4. Designing Agent Responsibilities (Single Responsibility Principle)
The Single Responsibility Principle (SRP) from software engineering applies directly to agent design:
Each agent should have one reason to change — it should do one thing, and do it well.
Good Decomposition
┌──────────────────┐ ┌──────────────────┐ ┌──────────────────┐
│ AGENT 1 │ │ AGENT 2 │ │ AGENT 3 │
│ "Analyze" │ │ "Transform" │ │ "Generate" │
│ │ │ │ │ │
│ - Read input │ │ - Take analysis │ │ - Take improved │
│ - Identify │ │ - Apply changes │ │ data │
│ patterns │ │ - Produce │ │ - Create final │
│ - Score/rate │ │ improved │ │ deliverable │
│ - Return │ │ version │ │ - Format output │
│ analysis │ │ - Return result │ │ - Return result │
└──────────────────┘ └──────────────────┘ └──────────────────┘
ONE JOB ONE JOB ONE JOB
Bad Decomposition (Anti-patterns)
ANTI-PATTERN 1: Agent does too much
┌─────────────────────────────────────────────────────────┐
│ Agent 1: Analyze AND transform AND generate AND format │
│ (This is just a single agent pretending to be a │
│ pipeline — all the problems of monolithic design) │
└─────────────────────────────────────────────────────────┘
ANTI-PATTERN 2: Agent does too little
┌──────────┐ ┌──────────┐ ┌──────────┐ ┌──────────┐ ┌──────────┐
│ Read name │ │ Read age │ │ Read bio │ │ Combine │ │ Format │
│ │ │ │ │ │ │ fields │ │ output │
└──────────┘ └──────────┘ └──────────┘ └──────────┘ └──────────┘
(Unnecessary overhead — these should be one agent)
ANTI-PATTERN 3: Agents have overlapping responsibilities
┌──────────────────┐ ┌──────────────────┐
│ Agent 1: Analyze │ │ Agent 2: Re-analyze│
│ AND improve bio │ │ AND generate │
└──────────────────┘ └──────────────────┘
(Overlapping "analyze" work — unclear ownership)
How to Decide Agent Boundaries
Ask these questions:
- Can this step be tested independently?
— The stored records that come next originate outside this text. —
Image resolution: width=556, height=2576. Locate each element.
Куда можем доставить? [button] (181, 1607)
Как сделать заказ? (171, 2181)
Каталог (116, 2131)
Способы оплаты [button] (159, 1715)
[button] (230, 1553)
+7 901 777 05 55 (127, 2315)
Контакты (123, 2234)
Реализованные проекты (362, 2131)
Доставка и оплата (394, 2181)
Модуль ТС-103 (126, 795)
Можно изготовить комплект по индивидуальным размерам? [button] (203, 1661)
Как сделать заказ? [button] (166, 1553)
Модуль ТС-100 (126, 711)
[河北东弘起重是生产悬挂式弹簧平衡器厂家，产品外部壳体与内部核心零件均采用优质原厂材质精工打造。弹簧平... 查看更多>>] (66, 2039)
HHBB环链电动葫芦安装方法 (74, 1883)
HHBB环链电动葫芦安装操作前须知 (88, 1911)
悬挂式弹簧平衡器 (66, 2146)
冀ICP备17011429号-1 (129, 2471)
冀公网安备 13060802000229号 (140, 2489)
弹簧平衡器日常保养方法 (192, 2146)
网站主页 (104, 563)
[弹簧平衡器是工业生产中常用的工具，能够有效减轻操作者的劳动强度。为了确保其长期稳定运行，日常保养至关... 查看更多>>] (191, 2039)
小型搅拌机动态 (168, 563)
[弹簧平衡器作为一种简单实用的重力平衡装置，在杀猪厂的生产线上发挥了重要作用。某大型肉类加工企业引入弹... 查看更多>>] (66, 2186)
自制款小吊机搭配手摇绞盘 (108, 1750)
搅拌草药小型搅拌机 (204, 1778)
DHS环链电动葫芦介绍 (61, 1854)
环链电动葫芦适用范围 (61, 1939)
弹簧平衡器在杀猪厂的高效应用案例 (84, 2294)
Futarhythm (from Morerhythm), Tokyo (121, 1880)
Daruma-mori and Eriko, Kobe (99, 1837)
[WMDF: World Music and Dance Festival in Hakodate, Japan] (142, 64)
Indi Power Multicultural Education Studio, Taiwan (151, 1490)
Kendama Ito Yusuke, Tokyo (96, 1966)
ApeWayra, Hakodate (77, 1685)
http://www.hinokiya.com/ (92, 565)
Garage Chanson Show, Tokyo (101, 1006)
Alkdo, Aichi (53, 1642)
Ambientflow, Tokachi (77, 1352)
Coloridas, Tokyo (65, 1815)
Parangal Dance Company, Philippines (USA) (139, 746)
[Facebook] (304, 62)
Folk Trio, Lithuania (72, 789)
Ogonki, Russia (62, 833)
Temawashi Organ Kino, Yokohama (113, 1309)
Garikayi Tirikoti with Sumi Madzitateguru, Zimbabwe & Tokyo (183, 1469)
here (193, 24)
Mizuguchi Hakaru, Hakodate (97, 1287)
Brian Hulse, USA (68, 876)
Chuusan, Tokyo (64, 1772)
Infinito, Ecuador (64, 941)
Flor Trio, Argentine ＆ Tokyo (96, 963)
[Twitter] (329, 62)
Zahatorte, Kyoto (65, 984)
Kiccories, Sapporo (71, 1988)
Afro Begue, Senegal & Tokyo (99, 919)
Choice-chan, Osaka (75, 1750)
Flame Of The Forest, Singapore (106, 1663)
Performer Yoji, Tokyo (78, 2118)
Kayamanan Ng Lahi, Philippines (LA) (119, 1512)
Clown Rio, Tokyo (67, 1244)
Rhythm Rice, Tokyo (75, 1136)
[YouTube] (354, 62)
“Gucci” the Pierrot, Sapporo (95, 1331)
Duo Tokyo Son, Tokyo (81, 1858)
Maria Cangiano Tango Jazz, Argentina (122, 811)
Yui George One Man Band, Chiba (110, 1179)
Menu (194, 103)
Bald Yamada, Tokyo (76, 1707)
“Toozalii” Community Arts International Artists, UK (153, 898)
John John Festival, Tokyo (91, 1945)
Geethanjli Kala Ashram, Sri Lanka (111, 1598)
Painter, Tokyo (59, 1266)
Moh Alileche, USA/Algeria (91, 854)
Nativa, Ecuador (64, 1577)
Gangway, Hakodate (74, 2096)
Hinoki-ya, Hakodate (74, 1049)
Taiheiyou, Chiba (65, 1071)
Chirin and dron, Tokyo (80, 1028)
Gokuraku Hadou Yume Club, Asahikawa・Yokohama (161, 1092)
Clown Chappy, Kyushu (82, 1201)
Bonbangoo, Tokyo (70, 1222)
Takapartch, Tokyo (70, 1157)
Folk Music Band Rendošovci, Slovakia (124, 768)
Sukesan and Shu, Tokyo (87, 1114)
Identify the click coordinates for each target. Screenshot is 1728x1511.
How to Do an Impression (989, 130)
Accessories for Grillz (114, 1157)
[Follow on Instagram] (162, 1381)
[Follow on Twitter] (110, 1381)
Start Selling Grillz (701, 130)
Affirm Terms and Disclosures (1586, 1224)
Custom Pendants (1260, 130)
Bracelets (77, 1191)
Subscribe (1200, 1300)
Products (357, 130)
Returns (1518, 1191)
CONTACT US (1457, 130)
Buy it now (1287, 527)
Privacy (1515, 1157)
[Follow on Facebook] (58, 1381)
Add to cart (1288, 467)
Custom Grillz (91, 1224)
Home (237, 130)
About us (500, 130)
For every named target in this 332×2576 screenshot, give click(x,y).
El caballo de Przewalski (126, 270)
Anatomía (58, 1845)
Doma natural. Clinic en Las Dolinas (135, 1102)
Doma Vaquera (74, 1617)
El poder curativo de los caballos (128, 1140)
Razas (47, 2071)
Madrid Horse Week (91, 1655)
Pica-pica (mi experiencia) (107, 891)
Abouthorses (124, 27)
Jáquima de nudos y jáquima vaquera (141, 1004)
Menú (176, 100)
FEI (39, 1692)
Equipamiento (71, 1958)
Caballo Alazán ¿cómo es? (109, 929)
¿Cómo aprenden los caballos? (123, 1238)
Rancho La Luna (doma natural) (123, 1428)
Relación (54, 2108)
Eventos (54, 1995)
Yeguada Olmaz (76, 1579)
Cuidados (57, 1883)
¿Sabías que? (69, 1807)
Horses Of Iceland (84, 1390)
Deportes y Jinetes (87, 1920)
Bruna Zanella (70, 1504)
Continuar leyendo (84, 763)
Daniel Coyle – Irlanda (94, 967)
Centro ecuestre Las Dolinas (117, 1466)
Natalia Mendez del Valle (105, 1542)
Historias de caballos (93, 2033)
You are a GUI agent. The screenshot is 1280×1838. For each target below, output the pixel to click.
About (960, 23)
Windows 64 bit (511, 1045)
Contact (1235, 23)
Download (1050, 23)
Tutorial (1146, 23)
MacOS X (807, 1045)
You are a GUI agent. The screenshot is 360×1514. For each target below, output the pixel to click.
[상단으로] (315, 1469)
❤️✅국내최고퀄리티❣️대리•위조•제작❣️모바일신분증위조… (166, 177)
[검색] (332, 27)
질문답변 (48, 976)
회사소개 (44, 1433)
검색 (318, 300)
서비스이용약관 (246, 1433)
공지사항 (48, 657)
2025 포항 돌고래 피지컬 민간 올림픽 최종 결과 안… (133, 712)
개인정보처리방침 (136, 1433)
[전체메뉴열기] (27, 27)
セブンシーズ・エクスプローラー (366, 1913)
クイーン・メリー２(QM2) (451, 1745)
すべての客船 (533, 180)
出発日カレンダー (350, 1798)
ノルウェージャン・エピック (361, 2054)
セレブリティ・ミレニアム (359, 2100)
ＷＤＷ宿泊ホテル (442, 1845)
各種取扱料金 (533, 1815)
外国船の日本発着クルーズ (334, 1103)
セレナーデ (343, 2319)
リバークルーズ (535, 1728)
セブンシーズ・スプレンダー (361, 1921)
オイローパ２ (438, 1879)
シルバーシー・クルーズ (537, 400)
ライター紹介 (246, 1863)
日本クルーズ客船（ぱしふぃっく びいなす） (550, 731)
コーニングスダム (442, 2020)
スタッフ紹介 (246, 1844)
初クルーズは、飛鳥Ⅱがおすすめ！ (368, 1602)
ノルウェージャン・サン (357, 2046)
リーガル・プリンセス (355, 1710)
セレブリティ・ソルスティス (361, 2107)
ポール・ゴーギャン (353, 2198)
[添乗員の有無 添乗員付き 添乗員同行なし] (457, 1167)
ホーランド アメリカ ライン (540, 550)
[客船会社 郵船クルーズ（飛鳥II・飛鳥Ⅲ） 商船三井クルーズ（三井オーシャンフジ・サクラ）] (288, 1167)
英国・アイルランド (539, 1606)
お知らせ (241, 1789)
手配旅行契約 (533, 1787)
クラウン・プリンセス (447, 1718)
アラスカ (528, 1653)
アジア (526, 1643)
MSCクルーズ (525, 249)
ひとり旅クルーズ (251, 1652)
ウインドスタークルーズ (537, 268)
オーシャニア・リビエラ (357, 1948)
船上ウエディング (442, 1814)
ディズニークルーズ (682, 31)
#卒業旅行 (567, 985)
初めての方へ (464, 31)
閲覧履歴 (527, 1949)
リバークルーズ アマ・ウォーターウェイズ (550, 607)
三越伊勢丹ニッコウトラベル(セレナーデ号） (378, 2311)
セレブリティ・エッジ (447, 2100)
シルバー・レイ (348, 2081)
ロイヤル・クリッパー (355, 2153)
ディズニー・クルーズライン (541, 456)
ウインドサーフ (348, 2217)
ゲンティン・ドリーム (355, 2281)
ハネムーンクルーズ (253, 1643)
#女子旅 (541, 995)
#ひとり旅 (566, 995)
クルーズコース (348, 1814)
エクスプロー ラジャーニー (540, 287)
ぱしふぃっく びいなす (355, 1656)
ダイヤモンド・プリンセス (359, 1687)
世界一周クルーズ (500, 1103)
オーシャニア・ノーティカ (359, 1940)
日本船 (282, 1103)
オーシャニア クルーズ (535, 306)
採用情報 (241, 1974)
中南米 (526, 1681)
If yes, it's a good agent boundary.
- Does this step need different context than the previous step? If yes, separate agent.
- Might I want to swap the model for this step? If yes, separate agent (e.g., use GPT-4o for analysis, GPT-4o-mini for formatting).
- Does this step have a clearly different output schema? If yes, separate agent.
- Would combining this with the next step make the prompt too complex? If yes, keep them separate.
5. Schema Contracts Between Agents
A schema contract is a formal definition of what data an agent produces and what data the next agent expects. In our pipelines, we use Zod schemas as contracts.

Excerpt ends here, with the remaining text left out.